- WHAT THE TASK ASKS
Look below for the line containing "You are a computer-use". Reproduce it and every line after it exactly, and nothing more.

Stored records
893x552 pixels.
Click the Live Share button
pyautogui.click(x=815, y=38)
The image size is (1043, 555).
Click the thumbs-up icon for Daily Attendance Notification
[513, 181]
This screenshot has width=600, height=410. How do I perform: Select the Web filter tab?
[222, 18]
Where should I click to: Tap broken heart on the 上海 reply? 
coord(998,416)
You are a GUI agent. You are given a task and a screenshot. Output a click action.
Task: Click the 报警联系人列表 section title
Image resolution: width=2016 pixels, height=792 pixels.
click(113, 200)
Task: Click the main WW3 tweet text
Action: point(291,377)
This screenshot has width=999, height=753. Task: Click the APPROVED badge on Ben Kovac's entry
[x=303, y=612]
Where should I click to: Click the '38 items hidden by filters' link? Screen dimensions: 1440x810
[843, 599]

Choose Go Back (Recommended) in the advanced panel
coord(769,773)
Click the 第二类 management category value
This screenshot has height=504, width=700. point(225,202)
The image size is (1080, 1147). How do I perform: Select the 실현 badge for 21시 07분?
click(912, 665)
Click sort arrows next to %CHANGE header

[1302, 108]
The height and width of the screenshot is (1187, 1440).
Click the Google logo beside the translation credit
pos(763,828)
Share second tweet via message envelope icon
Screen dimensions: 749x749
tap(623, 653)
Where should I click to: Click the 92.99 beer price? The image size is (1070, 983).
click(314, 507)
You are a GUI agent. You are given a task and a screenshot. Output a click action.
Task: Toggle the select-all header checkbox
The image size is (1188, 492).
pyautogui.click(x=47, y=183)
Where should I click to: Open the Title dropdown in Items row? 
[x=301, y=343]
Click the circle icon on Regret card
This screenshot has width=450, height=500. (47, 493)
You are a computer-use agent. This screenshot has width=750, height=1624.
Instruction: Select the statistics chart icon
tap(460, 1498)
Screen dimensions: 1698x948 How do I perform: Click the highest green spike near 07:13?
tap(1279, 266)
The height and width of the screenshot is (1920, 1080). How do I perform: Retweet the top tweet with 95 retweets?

- RESPONSE TO THE EXERCISE
You are a computer-use agent. This screenshot has width=750, height=1624.
Instruction: Select the statistics chart icon
tap(460, 1498)
Screen dimensions: 1698x948 How do I perform: Click the highest green spike near 07:13?
tap(1279, 266)
The height and width of the screenshot is (1920, 1080). How do I perform: Retweet the top tweet with 95 retweets?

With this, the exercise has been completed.